Although he did not possess a consistent style, Koppitz was a virtuoso of the dark room, seemingly determined to make the photograph as much of an art object as possible. His beautifully grainy, subtly tinted images align him with American Pictorialists like Edward Steichen and Clarence Smith. Koppitz's work, much of it using the gum bichromate process, reflected his links with modern artists such as Gustav Klimt and Egon Schiele, and their involvement with the 'life reform' movement including; nudism, sun culture, and expressive dance popular in Central Europe from the early 1900s as well as agrarian romanticism. Koppitz's mastery of pictorial processes—pigment, carbon, gum, and bromoil process of transfer printing—gained the respect of his colleagues throughout the world and garnered mention in the Encyclopædia Britannica of 1929.

Koppitz's photographs were shown in no less than fourteen juried or invitational exhibitions in the United States from 1926 through 1930, most importantly the Pittsburgh Salons of 1926, 1927, and 1928. This highly regarded annual exhibition at the Carnegie Museum of Art featured not only prominent American photographers, but also the Europeans including; Koppitz, Josef Sudek, Jaromir Funke, Frantisek Drtikol, and Madame D'Ora. Both Koppitz and Thorek were elected associate members of this prestigious salon, where Bewegungsstudie, along with many other Koppitz works, were exhibited. In addition to their exposure in salons, Koppitz's photographs were featured in such American camera magazines as American Photography, Photo-Era, and Camera Craft.
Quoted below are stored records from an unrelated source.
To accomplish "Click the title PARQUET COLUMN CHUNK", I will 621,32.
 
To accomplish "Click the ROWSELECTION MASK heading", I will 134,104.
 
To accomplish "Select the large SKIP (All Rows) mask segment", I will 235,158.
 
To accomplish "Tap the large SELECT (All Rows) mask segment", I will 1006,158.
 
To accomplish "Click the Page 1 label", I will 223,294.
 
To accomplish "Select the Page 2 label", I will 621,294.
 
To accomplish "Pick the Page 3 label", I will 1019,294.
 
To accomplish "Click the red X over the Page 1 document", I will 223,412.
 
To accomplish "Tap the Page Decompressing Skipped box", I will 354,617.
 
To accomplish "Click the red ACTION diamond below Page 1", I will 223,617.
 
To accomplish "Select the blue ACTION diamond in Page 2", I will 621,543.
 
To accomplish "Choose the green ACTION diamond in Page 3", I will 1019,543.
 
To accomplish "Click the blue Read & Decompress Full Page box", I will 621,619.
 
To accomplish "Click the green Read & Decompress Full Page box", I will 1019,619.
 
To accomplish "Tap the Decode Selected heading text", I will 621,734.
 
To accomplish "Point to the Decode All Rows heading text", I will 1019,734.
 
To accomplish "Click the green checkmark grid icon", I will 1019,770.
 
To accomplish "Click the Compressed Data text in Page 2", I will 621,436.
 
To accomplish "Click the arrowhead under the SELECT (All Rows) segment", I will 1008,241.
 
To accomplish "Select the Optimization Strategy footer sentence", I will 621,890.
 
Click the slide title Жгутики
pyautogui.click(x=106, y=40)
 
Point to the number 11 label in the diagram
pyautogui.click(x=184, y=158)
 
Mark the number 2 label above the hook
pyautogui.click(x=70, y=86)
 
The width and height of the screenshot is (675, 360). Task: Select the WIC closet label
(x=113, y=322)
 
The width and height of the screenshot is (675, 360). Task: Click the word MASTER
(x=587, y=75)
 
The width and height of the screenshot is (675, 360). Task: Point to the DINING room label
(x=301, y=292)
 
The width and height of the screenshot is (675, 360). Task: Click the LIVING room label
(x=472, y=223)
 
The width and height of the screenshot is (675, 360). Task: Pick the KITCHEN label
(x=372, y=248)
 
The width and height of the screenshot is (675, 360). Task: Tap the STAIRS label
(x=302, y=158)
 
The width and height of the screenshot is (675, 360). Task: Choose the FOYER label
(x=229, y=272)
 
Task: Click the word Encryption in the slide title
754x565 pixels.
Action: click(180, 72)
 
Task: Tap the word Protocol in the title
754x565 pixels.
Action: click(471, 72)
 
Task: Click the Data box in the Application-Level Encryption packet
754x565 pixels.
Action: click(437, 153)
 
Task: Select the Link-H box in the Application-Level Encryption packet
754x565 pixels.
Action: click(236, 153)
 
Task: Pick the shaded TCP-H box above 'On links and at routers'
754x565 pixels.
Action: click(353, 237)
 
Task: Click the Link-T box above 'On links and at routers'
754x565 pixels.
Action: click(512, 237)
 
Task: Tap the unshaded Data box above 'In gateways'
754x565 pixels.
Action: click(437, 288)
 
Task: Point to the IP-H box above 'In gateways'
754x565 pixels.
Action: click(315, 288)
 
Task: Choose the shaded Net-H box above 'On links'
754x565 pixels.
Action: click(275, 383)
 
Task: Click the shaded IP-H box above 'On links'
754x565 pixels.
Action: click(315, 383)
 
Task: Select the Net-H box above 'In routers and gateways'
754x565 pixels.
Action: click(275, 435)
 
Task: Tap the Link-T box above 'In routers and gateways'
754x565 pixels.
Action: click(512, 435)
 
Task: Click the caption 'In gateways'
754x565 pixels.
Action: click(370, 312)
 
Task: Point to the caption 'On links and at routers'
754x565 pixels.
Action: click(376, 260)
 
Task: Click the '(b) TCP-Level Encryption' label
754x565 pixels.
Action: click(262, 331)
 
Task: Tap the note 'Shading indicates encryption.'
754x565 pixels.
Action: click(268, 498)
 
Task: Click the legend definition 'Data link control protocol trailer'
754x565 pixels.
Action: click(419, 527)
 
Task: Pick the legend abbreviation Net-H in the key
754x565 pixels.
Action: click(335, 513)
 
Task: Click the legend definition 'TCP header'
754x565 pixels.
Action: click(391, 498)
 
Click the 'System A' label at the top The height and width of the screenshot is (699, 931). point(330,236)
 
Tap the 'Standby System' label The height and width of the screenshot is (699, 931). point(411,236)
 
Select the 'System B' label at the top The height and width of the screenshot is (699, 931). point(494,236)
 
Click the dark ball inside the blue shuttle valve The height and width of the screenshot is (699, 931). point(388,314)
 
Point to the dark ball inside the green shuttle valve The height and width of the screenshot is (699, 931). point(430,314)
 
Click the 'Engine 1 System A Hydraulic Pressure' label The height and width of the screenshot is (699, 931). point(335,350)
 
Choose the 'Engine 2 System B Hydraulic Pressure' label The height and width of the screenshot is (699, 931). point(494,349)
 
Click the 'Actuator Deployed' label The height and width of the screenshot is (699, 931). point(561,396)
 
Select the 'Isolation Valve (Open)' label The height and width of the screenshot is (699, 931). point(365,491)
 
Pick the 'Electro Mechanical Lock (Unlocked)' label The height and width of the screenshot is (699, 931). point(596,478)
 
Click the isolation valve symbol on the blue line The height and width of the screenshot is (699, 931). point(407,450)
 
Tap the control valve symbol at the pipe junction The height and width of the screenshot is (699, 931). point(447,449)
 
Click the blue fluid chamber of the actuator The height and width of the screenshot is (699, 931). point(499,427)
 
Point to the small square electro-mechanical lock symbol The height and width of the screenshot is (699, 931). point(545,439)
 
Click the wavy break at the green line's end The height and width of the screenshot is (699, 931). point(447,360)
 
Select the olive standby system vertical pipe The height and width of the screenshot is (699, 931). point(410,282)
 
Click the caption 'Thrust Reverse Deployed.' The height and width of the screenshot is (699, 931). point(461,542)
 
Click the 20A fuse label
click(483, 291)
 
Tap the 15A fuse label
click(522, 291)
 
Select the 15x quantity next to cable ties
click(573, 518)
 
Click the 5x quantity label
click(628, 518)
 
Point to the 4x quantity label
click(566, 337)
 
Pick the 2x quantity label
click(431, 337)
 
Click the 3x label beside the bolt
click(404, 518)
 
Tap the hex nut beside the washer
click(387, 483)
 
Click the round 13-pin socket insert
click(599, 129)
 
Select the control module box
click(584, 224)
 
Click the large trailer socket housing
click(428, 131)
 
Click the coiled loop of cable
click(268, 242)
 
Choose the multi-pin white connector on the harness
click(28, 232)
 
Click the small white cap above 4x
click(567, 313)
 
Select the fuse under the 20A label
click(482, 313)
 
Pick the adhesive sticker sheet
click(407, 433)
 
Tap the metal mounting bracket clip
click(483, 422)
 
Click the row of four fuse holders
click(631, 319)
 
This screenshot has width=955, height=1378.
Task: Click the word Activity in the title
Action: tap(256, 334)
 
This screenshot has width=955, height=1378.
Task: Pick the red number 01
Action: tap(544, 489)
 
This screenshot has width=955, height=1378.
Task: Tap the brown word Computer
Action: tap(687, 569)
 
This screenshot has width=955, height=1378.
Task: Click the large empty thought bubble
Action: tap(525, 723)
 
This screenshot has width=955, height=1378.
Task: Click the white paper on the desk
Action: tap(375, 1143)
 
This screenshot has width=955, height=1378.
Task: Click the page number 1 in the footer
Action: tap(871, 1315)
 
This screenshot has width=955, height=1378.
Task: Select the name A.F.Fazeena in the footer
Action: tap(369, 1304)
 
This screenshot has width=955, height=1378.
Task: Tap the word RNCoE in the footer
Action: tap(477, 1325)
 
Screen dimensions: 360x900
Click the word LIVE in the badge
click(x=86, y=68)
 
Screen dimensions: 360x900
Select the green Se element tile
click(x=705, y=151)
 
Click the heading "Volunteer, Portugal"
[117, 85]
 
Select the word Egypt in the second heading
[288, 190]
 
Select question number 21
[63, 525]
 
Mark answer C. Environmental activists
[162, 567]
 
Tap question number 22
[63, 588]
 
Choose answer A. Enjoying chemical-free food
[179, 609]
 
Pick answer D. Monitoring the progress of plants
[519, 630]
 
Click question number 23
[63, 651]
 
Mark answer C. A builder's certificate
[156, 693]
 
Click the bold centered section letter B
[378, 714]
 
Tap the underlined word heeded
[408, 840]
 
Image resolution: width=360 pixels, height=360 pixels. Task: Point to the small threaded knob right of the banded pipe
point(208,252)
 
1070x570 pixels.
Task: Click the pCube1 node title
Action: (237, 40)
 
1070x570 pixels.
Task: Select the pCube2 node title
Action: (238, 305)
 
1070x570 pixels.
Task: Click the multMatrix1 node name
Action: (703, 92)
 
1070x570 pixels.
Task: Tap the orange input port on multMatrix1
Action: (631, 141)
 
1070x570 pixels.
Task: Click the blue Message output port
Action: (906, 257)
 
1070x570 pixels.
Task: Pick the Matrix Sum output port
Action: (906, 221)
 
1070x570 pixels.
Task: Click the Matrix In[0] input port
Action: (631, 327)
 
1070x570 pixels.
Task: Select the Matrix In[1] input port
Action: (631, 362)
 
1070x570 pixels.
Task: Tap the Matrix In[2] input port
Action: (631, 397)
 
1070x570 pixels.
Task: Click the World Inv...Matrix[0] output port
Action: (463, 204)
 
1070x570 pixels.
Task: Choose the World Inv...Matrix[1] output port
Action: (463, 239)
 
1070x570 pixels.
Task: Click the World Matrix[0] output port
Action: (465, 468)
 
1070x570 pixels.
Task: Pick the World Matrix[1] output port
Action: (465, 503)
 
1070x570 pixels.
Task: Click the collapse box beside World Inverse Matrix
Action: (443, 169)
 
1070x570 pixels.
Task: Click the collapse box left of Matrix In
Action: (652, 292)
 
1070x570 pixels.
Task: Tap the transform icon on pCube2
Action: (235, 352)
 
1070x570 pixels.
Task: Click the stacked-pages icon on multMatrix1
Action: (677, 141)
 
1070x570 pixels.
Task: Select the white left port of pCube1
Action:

Koppitz's later photographs adopted a simpler, more direct approach in terms of their subject matter and composition, more in accord with New Objectivity, while retaining emotional resonance. Over the course of 30 years of work, Koppitz's photography came full circle returning in his later years to where he started, working with a renewed focus on nature and documenting the lives and condition of rural peasants. Koppitz is perceived by some as a progressive modern artist while on the other hand he was one of the more conservative photographers in his time, belatedly adopting the prevailing Neues Sehen of the 1930s, but holding true to a number of traditions and always telling a story with his photographs.